__Information given__.
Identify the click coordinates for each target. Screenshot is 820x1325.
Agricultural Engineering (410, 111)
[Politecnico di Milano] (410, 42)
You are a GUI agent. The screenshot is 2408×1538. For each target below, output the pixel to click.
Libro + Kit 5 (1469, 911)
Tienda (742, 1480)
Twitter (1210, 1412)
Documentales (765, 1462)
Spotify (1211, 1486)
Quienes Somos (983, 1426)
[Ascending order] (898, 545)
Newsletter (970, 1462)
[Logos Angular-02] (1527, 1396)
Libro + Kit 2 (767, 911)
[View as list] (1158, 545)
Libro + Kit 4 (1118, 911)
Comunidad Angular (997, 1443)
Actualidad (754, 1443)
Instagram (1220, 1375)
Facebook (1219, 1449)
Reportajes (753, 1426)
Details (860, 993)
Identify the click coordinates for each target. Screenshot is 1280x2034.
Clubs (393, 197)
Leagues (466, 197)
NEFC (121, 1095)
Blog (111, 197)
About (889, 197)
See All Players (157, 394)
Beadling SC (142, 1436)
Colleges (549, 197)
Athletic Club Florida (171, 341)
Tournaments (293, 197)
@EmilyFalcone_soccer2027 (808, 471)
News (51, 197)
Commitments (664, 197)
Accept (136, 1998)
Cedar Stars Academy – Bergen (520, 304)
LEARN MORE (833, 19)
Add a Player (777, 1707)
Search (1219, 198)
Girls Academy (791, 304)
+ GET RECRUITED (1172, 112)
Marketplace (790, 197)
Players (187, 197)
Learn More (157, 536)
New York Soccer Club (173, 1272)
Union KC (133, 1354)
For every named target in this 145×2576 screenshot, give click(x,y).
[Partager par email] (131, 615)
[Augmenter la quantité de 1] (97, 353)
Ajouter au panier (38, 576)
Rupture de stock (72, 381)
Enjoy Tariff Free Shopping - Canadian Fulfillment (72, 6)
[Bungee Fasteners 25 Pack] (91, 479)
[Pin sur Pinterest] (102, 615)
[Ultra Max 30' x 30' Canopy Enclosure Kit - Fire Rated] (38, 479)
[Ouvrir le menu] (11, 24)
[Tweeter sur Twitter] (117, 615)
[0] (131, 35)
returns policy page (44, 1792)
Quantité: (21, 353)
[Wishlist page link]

__About this exercise__. Copy the records above exactly.

__Answer__.
Identify the click coordinates for each target. Screenshot is 820x1325.
Agricultural Engineering (410, 111)
[Politecnico di Milano] (410, 42)
You are a GUI agent. The screenshot is 2408×1538. For each target below, output the pixel to click.
Libro + Kit 5 (1469, 911)
Tienda (742, 1480)
Twitter (1210, 1412)
Documentales (765, 1462)
Spotify (1211, 1486)
Quienes Somos (983, 1426)
[Ascending order] (898, 545)
Newsletter (970, 1462)
[Logos Angular-02] (1527, 1396)
Libro + Kit 2 (767, 911)
[View as list] (1158, 545)
Libro + Kit 4 (1118, 911)
Comunidad Angular (997, 1443)
Actualidad (754, 1443)
Instagram (1220, 1375)
Facebook (1219, 1449)
Reportajes (753, 1426)
Details (860, 993)
Identify the click coordinates for each target. Screenshot is 1280x2034.
Clubs (393, 197)
Leagues (466, 197)
NEFC (121, 1095)
Blog (111, 197)
About (889, 197)
See All Players (157, 394)
Beadling SC (142, 1436)
Colleges (549, 197)
Athletic Club Florida (171, 341)
Tournaments (293, 197)
@EmilyFalcone_soccer2027 (808, 471)
News (51, 197)
Commitments (664, 197)
Accept (136, 1998)
Cedar Stars Academy – Bergen (520, 304)
LEARN MORE (833, 19)
Add a Player (777, 1707)
Search (1219, 198)
Girls Academy (791, 304)
+ GET RECRUITED (1172, 112)
Marketplace (790, 197)
Players (187, 197)
Learn More (157, 536)
New York Soccer Club (173, 1272)
Union KC (133, 1354)
For every named target in this 145×2576 screenshot, give click(x,y).
[Partager par email] (131, 615)
[Augmenter la quantité de 1] (97, 353)
Ajouter au panier (38, 576)
Rupture de stock (72, 381)
Enjoy Tariff Free Shopping - Canadian Fulfillment (72, 6)
[Bungee Fasteners 25 Pack] (91, 479)
[Pin sur Pinterest] (102, 615)
[Ultra Max 30' x 30' Canopy Enclosure Kit - Fire Rated] (38, 479)
[Ouvrir le menu] (11, 24)
[Tweeter sur Twitter] (117, 615)
[0] (131, 35)
returns policy page (44, 1792)
Quantité: (21, 353)
[Wishlist page link]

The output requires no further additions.